Update: here's what I have so far:
[text]class KeyManagerModel {
findById($id);
findByKey($key);
saveKey($key);
}[/text]
[text]class KeyGeneratorModel {
setKeyManager($keyManager);
createAndSaveKey($keyData);
}[/text]
The KeyGenerator depends on KeyManager to make sure that the key is unique, and to save it immediately; that's what setKeyManager() is for.
Re: Key Generator
Posted: Thu May 12, 2011 9:39 am
by Jenk
Is there a reason you are generating an entity for product key? Why not just have a Guid property on the product?
Re: Key Generator
Posted: Thu May 12, 2011 11:40 am
by Jonah Bron
Jenk wrote:Why not just have a Guid property on the product?
Come again?
Re: Key Generator
Posted: Thu May 12, 2011 12:43 pm
by Jenk
Sorry, a Guid.. Globally Unique ID, aka uuid. I'm using .NET fulltime and it just rolls off the tongue/finger tips now.

Re: Key Generator
Posted: Thu May 12, 2011 1:48 pm
by Jonah Bron
Oh, no, yeah, I know what a GUID is, I just don't quite understand what you mean? Like, embed the key in the software itself?
Edit: perhaps the confusion is the fact that I haven't conveyed that this is a commercial product, and the product key is required to register it.
Re: Key Generator
Posted: Fri May 13, 2011 5:00 am
by Jenk
I understand what you meant by product key etc, all I mean is.. why does this need its very own class/state/behaviour/etc.
What is it that means the key needs to be more than an arbitrary unique string/byte array per instance of a product?
Re: Key Generator
Posted: Fri May 13, 2011 10:36 am
by Jonah Bron
I see what you mean now. It has other data associated with it, such as "date-created", "date-registered", "owner", etc. This system sells keys to users of the software so that they can use the full version.
Re: Key Generator
Posted: Mon Jun 13, 2011 2:01 am
by Benjamin
You need to:
1. Obfuscate the code by writing a compiler that copies virtually all of the logic into a single file. Not difficult.
2. Encrypt the code using ioncube.
3. Ensure that the master file containing the code doesn't execute any includes before it has initialized most of the system components, even if it means parsing the config file with RegEx.
4. Create a long random key and use RSA to encrypt/decrypt a serialized array containing the license key information.
5. Digitally sign the array data with a different, private key by contencating all the values. Keep the private key private, it's not in the code, never leaves your PC.
6. Validate the digital signature with the public key on every page request.
7. Include countermeasures allowing you to perform maintenance on the software as required.
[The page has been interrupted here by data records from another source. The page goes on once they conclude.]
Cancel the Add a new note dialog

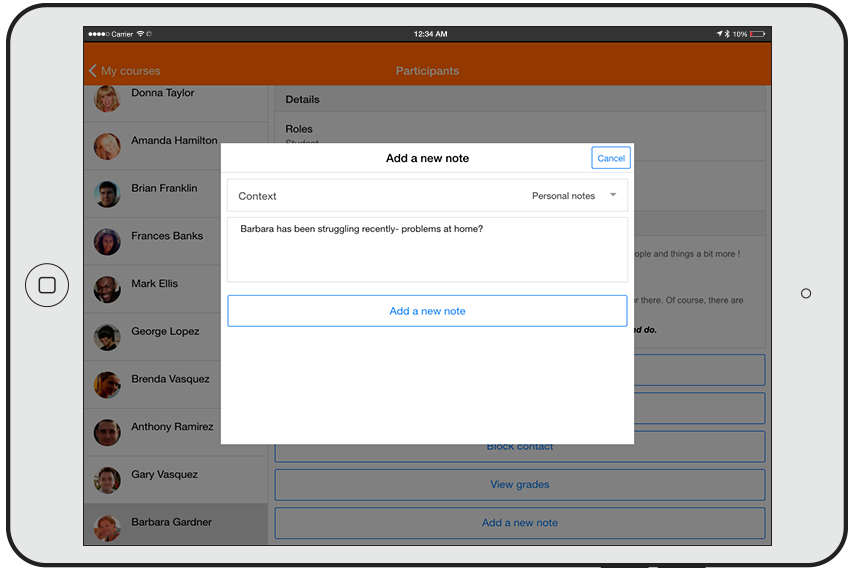610,158
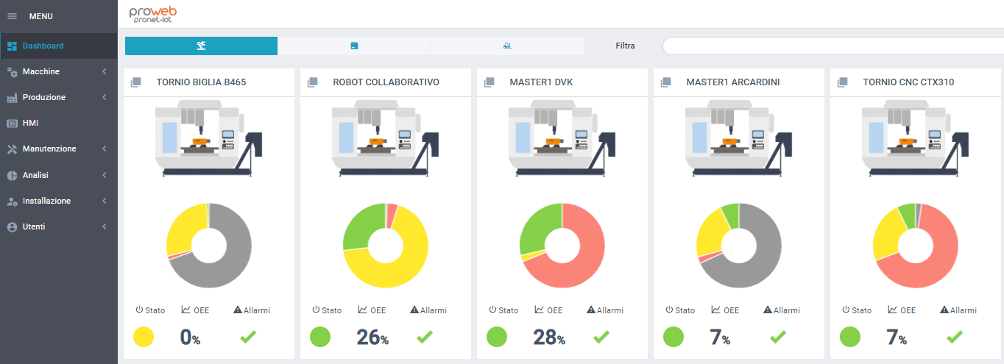Click the copy icon on TORNIO BIGLIA B465 card

(x=136, y=82)
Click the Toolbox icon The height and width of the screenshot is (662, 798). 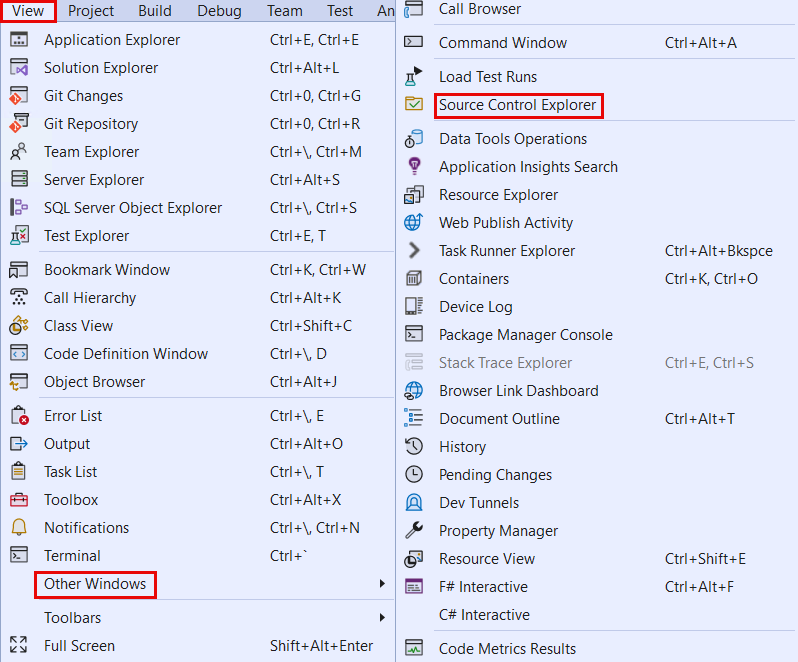tap(18, 500)
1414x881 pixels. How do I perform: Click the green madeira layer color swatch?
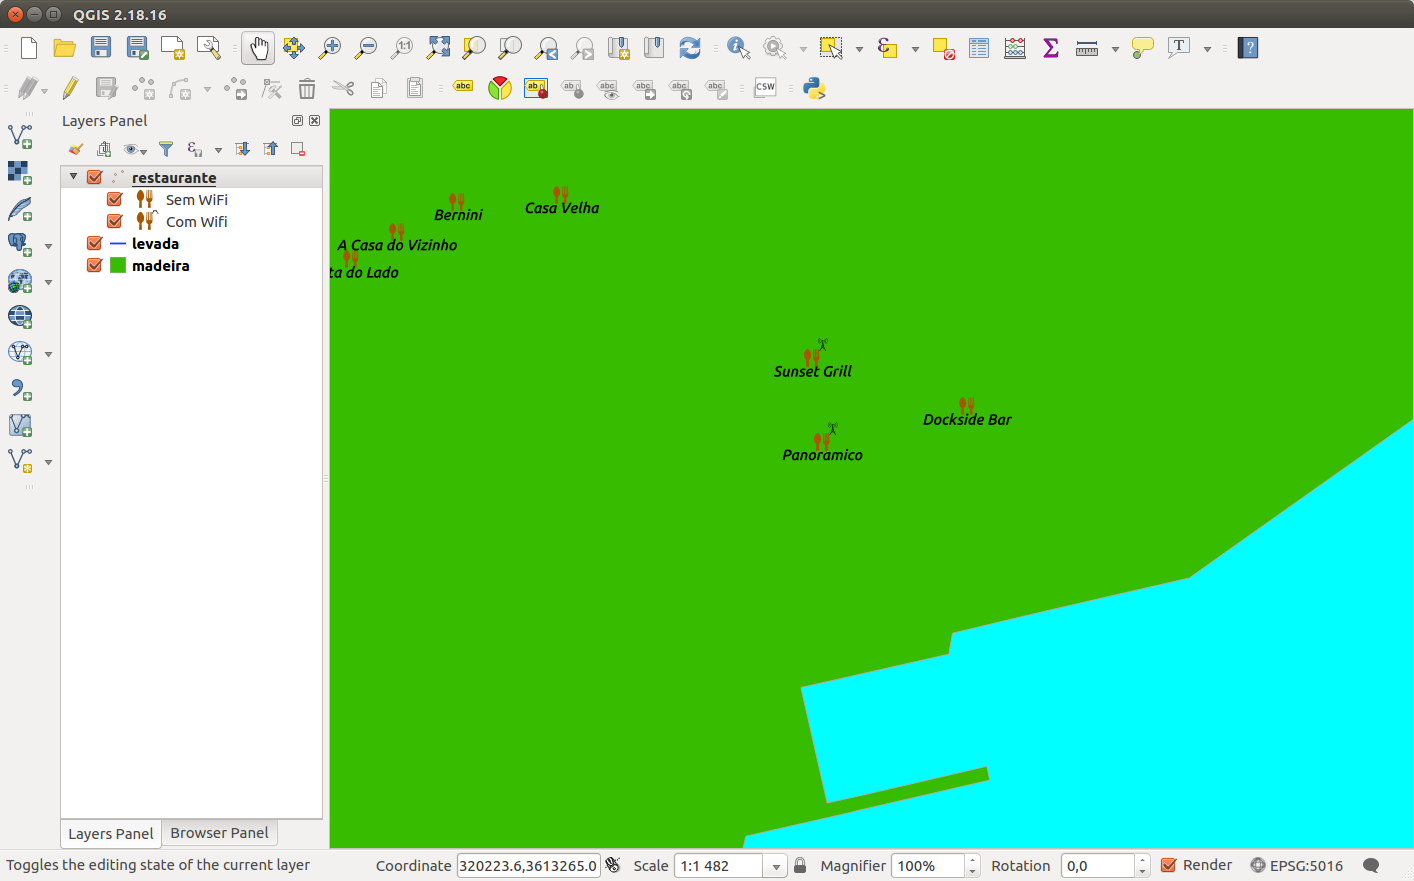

This is the bare minimum if you do not want your application to be cracked by some script kiddy. The best solutions are obscure, so just be creative.
Re: Key Generator
Posted: Mon Jun 13, 2011 9:35 am
by Jonah Bron
I was a little confused at your post Benjamin, but then I realized that I had not made my situation sufficiently clear: the client is written in Java. The PHP part is on the server creating the key.